More than 2000 farmers in Uasin Gishu County have embraced diversification of high value crops such as Coffee, grafted avocados, tissue culture bananas and macadamia in order to realise economic stability instead of relying solely on maize.

A coffee seedling nursery in Chebororwa in Uasin Gishu County. The project was developed at Ksh 10 million to help the diversification program. Photo by Hassan Adan Ali

According to Uasin Gishu Governor Jackson Mandago he pioneered high value crops as economic crops to uplift farmers’ livelihoods in the County and to progressively reduce farmers’ reliance on maize and wheat production and in so doing cushion them against the fluctuating maize prices.

“As crop prices become less stable in our ever-competitive markets and growing conditions become more difficult, many farmers struggle to ensure their financial security. However, we have urged our people to embrace pluri-culture whereby farmers can cushion themselves against maize price uncertainty by cultivating more than one type of crop,” Governor Mandago said. Avocado and coffee farming are slowly taking shape across the county with seedlings distributed to farmers so far estimated at 75,000 avocados and over 150,000 other promotional crops such as Coffee, Macadamia and Tissue culture bananas.

This year’s Avocado seedling subsidy distributed by the county will benefit 2,626 farmers across the county covering 925 acres.

Governor Mandago pointed out that a certified seed costs Sh 450 and farmers who requested for 100 seedlings and above will be rewarded by giving them a seedlings subsidy worth Sh45, 000.

“One Avocado tree yields 500 fruits.
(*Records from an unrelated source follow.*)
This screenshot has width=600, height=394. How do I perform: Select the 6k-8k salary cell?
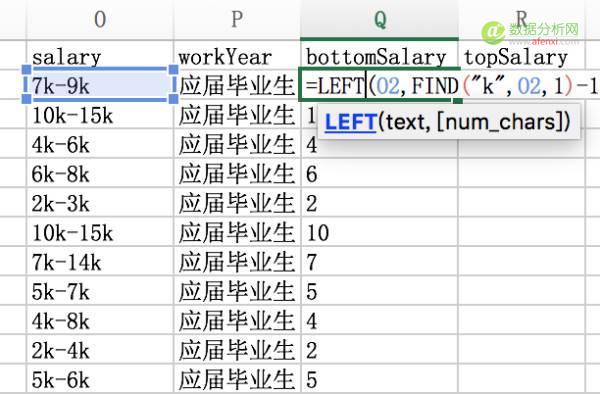pyautogui.click(x=100, y=173)
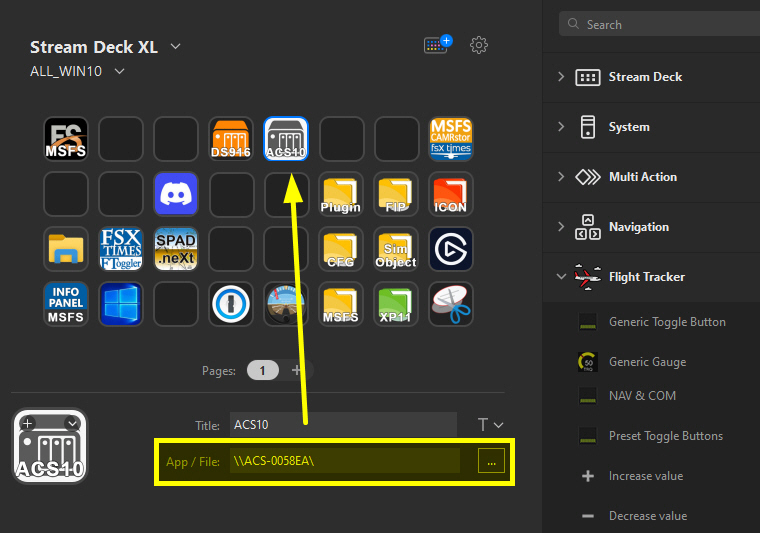Click the INFO PANEL MSFS key
Image resolution: width=760 pixels, height=533 pixels.
tap(66, 304)
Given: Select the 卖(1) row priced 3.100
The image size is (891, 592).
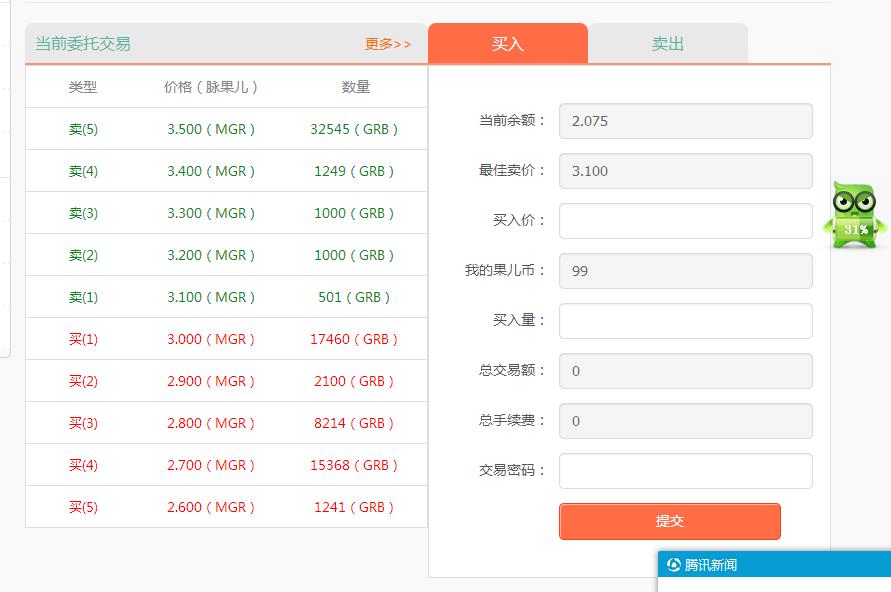Looking at the screenshot, I should point(227,296).
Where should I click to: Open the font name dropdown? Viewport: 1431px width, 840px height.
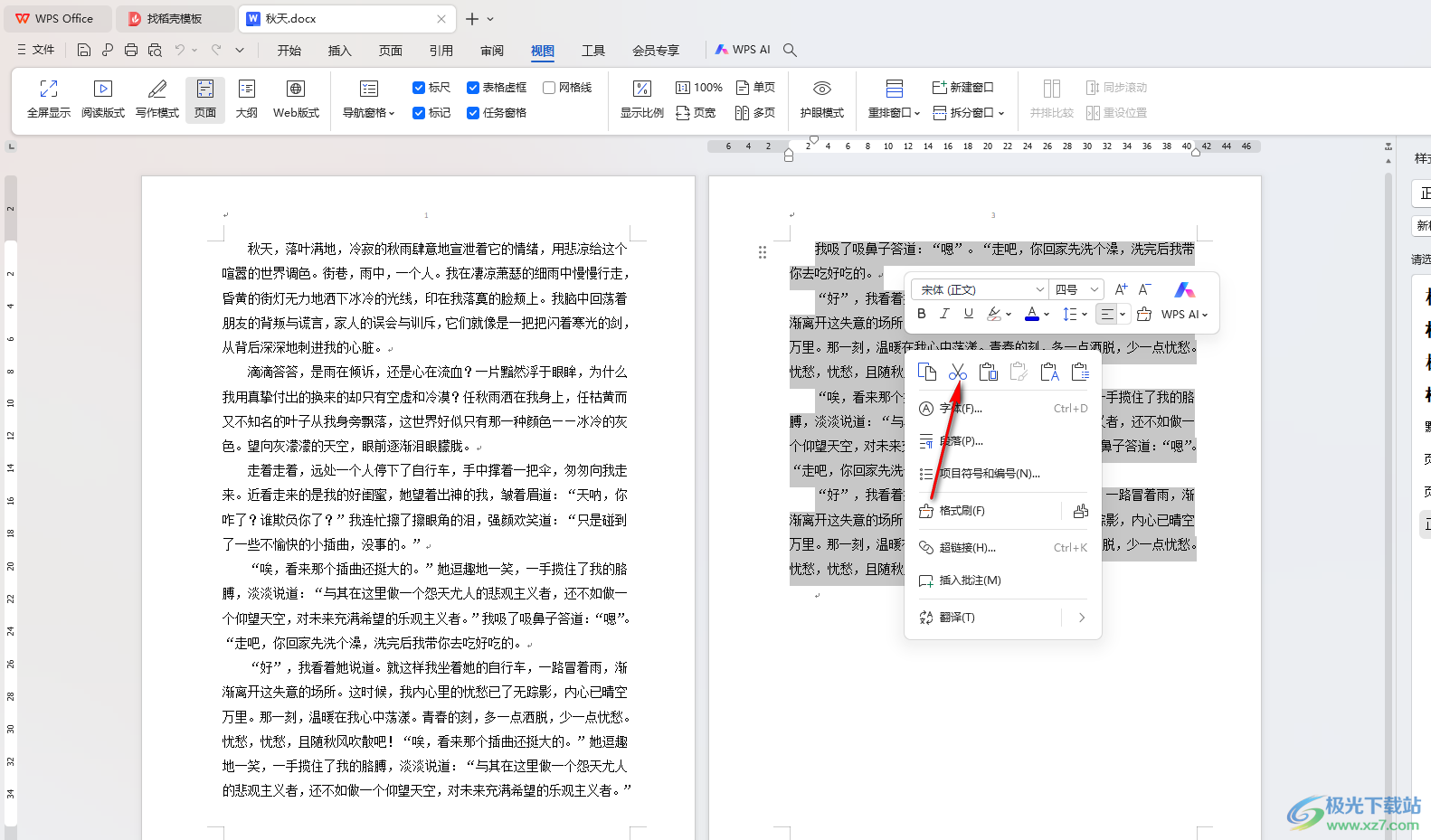click(1039, 289)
If you have 100 of them, you harvest 50,000 fruits. Even if you sell the fruit at Sh 10 you make half a million shilling from one acre,” he noted.

The County Coffee Officer Mr Maritim Nicholas said the number of farmers requesting for promotional crop seedlings is gradually rising.

“Our farmers are requesting coffee, macadamia and bananas in large numbers on daily basis and this is impressive,” he noted.

Tree tomatoes in Limo farm Uasin Gishu County. Photo by Hassan Adan Ali

“Coffee, macadamia, and avocado are lately considered farm gems following demand from international markets. Our farmers are embracing this idea positively and will in the end enable them form cooperatives to sell their produce, this will give them bargaining power,” he added.

The county has so far distributed 143,000 grafted avocados, 25,000 grafted macadamias, 55,500 tissue culture bananas and 150,000 coffee seedlings.

County Director of Agriculture Mr Reuben Seroney said that in a bid to create sufficiency of the seedlings the county established a tree nursery in chebororwa which is used to nature the seedlings before being distributed to various farmers.

Mr Seroney said that Agriculture department was allocated 1.5 million to purchase 200Kgs of coffee seeds from Coffee Research Institute (CRI). It is estimated the seeds will produce 600,000 seedlings and will be distributed in July next year.

Limo farm in Uasin Gishu was among the largest maize producers that has since embraced diversification.

Limo Farm Manager Mr Patrick Limo said they lost 10 acres of beans to unprecedented drought and the decision to shift to high value crops was informed by climatic changes, poor produce and competitive market.

“We are currently planting coffee on a 30-acre land and avocado is being planted on a 14-acre land. We also plant tree tomatoes as a booster to enlarge our financial basket and other cover crops that will not only improve our economic planning but also improve soil fertility,” said Limo.

As the Chairman of North Rift Economic Block (NOREB) Governor Mandago said he was advocating for a sustainable change that will improve the income at household level and the region at large and also create wealth and employment in the long run.